Segment Open

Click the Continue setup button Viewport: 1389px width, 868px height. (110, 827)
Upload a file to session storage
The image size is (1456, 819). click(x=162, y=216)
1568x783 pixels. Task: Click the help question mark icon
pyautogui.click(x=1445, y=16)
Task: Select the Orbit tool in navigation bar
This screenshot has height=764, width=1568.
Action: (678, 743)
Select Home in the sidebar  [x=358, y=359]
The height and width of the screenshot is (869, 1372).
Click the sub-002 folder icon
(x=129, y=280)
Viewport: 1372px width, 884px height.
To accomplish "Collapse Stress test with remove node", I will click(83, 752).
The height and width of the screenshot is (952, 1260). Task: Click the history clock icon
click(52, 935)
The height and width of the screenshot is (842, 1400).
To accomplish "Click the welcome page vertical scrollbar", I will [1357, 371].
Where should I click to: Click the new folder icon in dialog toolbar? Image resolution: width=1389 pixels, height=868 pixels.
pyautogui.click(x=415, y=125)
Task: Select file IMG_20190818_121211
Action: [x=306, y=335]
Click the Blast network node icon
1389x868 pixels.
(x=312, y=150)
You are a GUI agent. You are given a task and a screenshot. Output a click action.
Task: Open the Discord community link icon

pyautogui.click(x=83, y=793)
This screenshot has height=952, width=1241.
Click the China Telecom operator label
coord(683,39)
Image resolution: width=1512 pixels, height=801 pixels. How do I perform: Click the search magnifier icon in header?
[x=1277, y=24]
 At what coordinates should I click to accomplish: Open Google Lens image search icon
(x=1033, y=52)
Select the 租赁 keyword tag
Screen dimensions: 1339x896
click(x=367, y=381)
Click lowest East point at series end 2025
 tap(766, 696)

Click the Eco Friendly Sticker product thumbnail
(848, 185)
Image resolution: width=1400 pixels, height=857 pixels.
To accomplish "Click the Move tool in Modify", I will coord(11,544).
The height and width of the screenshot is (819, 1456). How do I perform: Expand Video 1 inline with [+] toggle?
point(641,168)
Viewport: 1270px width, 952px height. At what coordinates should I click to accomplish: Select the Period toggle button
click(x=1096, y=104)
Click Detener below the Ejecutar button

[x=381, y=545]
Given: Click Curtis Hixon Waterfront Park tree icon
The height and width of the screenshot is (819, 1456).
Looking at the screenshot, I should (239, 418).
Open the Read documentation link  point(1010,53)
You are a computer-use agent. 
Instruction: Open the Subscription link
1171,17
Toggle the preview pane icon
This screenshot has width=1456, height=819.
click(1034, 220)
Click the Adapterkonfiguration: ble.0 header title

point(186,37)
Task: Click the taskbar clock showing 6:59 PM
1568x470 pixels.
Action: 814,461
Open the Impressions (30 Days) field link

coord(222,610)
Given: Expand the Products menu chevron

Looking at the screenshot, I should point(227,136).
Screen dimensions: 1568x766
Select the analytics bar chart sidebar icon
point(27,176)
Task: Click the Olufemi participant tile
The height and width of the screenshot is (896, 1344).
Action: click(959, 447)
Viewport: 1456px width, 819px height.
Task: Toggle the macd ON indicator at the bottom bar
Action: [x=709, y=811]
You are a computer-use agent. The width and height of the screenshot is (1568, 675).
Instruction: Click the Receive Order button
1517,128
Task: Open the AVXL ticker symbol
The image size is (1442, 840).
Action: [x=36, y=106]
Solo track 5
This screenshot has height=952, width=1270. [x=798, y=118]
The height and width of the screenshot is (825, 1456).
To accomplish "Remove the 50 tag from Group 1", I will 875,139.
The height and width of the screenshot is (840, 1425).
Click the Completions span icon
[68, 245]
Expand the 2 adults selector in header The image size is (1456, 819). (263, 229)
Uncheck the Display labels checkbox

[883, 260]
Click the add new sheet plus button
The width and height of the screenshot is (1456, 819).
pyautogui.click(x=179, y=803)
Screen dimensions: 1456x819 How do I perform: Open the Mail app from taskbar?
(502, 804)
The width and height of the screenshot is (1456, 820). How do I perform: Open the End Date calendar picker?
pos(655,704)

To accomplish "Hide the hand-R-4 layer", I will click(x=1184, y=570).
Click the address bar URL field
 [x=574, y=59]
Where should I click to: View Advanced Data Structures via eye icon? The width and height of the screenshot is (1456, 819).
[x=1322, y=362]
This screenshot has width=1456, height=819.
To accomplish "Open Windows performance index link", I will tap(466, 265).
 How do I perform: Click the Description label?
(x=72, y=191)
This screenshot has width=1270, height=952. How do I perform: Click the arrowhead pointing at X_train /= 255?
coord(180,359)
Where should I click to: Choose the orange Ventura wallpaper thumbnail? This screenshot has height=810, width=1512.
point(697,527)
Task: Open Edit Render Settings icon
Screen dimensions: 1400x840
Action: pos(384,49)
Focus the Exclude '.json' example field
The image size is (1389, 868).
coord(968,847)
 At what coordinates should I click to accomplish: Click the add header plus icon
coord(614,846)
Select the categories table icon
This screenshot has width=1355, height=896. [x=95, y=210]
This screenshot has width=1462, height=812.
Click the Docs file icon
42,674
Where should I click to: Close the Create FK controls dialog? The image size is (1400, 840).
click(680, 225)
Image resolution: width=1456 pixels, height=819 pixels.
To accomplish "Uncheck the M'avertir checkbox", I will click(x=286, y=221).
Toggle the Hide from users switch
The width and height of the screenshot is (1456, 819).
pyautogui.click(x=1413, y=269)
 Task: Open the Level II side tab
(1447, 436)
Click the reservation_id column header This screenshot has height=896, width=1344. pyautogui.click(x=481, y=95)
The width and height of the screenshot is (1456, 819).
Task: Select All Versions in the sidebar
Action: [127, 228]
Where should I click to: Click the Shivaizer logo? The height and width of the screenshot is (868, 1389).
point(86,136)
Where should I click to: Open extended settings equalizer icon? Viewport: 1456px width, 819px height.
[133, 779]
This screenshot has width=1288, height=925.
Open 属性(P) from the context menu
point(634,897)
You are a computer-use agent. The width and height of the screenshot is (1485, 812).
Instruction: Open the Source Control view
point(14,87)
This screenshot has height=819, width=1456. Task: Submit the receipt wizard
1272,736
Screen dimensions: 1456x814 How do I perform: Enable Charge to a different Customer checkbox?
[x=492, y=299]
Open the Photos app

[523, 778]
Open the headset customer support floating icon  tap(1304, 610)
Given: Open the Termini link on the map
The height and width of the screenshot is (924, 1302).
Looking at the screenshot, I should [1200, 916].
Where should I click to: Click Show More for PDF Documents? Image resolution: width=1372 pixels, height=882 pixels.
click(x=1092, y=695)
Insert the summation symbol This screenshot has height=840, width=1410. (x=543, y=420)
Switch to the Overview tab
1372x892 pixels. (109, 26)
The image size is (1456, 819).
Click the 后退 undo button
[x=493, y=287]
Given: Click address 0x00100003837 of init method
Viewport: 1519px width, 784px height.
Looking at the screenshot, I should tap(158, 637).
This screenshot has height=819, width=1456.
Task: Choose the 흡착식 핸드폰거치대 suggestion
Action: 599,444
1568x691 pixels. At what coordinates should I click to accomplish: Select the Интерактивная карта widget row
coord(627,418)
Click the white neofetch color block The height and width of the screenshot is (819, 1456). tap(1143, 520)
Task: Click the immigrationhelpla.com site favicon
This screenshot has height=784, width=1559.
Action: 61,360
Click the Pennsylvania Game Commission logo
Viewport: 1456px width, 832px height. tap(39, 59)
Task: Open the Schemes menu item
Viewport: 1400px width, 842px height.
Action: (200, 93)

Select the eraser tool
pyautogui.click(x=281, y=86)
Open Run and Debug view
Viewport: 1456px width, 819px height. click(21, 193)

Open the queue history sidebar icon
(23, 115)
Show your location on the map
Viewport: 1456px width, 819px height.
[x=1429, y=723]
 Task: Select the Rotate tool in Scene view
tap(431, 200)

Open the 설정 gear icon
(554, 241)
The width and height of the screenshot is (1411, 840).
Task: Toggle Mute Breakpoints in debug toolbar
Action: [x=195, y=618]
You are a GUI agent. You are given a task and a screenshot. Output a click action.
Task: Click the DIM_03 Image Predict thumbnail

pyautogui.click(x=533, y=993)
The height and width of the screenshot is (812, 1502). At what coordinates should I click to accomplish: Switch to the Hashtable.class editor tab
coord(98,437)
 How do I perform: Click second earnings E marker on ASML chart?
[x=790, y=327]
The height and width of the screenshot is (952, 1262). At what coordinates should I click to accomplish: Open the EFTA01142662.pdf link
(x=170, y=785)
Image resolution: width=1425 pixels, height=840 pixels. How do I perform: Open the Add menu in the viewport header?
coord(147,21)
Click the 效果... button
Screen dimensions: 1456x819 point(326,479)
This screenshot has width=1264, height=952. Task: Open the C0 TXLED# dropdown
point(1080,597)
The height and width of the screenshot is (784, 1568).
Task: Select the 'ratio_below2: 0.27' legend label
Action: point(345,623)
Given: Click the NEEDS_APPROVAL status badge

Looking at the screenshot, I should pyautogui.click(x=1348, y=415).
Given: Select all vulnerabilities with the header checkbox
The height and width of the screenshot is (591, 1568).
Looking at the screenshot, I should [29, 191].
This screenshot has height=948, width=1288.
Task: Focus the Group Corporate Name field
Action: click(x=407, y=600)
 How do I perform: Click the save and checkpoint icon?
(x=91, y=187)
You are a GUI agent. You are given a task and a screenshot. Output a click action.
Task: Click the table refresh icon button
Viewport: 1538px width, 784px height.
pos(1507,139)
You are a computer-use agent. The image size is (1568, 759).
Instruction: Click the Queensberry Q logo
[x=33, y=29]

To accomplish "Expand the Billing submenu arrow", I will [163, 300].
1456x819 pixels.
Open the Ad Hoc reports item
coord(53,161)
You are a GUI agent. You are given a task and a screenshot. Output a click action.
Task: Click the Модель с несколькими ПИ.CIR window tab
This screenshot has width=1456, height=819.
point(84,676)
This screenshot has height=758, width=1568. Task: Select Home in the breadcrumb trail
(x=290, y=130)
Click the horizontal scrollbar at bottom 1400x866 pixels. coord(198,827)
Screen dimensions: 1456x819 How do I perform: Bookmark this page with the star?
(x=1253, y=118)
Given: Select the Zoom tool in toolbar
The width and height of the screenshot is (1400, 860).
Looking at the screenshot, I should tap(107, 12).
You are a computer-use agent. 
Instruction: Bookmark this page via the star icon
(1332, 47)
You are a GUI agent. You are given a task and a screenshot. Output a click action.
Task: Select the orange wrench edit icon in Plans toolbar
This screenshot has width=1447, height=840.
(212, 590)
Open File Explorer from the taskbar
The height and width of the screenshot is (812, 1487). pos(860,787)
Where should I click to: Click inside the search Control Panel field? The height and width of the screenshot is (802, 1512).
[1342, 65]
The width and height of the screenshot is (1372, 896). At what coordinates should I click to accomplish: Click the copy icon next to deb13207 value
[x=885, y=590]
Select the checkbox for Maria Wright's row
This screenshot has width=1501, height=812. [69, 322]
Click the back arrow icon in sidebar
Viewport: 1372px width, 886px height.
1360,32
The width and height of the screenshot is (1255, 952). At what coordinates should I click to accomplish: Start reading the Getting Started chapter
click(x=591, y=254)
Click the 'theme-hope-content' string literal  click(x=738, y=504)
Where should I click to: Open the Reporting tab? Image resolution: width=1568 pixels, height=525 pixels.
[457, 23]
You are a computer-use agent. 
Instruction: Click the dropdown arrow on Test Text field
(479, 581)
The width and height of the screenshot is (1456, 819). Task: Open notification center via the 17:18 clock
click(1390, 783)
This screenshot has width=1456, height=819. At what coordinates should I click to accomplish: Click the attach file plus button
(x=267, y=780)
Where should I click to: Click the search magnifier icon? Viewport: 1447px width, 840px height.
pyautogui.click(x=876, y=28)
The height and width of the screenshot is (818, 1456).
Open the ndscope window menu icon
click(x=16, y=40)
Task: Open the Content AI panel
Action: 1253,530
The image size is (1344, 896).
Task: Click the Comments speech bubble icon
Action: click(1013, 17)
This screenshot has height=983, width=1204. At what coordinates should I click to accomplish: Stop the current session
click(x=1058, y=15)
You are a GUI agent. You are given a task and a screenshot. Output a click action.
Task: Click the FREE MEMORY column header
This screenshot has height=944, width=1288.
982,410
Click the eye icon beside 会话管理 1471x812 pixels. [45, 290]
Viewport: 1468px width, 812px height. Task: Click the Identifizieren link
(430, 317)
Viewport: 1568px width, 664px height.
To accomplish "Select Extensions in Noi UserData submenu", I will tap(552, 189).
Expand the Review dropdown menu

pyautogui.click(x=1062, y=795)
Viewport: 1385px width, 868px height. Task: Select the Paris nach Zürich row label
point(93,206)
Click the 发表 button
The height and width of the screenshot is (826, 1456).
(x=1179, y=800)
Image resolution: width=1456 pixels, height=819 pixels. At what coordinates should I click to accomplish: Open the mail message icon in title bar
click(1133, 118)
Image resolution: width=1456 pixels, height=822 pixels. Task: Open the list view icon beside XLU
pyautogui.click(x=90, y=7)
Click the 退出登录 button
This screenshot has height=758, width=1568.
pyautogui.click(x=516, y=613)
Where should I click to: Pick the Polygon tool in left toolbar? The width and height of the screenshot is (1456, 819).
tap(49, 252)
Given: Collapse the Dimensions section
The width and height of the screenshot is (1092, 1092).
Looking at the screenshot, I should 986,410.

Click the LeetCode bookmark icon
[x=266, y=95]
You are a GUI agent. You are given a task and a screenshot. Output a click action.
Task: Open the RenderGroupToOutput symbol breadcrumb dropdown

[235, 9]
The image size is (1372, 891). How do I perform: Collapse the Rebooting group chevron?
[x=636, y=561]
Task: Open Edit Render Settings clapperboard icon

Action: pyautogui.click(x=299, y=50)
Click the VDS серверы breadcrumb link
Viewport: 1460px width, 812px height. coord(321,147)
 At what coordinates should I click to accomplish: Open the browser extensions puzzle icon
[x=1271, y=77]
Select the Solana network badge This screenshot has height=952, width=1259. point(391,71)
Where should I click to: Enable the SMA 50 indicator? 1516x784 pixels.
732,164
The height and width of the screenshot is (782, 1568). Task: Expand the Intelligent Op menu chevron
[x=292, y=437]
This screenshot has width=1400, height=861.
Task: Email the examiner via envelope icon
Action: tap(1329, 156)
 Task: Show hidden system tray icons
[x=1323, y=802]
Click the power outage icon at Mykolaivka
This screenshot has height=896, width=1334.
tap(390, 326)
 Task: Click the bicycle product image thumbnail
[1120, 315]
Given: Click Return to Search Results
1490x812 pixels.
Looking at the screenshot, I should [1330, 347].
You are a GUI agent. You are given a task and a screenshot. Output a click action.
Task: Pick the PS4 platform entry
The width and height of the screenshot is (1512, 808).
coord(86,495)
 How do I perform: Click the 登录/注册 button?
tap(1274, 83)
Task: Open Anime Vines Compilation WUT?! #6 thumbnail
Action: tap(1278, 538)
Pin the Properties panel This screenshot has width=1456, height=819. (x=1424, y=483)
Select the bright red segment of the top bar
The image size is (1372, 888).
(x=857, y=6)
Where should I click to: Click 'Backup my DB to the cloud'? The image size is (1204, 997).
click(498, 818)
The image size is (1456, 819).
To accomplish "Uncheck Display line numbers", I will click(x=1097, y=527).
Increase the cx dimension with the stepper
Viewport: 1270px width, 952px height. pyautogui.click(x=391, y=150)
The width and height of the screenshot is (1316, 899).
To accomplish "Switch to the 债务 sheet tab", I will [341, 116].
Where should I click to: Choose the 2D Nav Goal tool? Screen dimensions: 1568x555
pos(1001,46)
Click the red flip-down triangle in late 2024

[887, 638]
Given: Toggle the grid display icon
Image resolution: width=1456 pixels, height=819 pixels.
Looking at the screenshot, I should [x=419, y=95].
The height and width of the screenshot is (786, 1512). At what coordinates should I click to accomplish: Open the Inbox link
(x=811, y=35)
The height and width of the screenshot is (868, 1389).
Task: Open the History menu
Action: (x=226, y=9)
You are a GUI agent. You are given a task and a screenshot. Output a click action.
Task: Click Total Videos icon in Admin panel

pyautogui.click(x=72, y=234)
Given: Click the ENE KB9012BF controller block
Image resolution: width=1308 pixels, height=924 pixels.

Segment Closed

* _Your assignment_
Write down again, exactly as given, only the lines above that fall from the line with "Upload a file to session storage" to the line with "Viewport: 1372px width, 884px height.", inclusive.

* _Answer for the task_
Upload a file to session storage
The image size is (1456, 819). click(x=162, y=216)
1568x783 pixels. Task: Click the help question mark icon
pyautogui.click(x=1445, y=16)
Task: Select the Orbit tool in navigation bar
This screenshot has height=764, width=1568.
Action: (678, 743)
Select Home in the sidebar  [x=358, y=359]
The height and width of the screenshot is (869, 1372).
Click the sub-002 folder icon
(x=129, y=280)
Viewport: 1372px width, 884px height.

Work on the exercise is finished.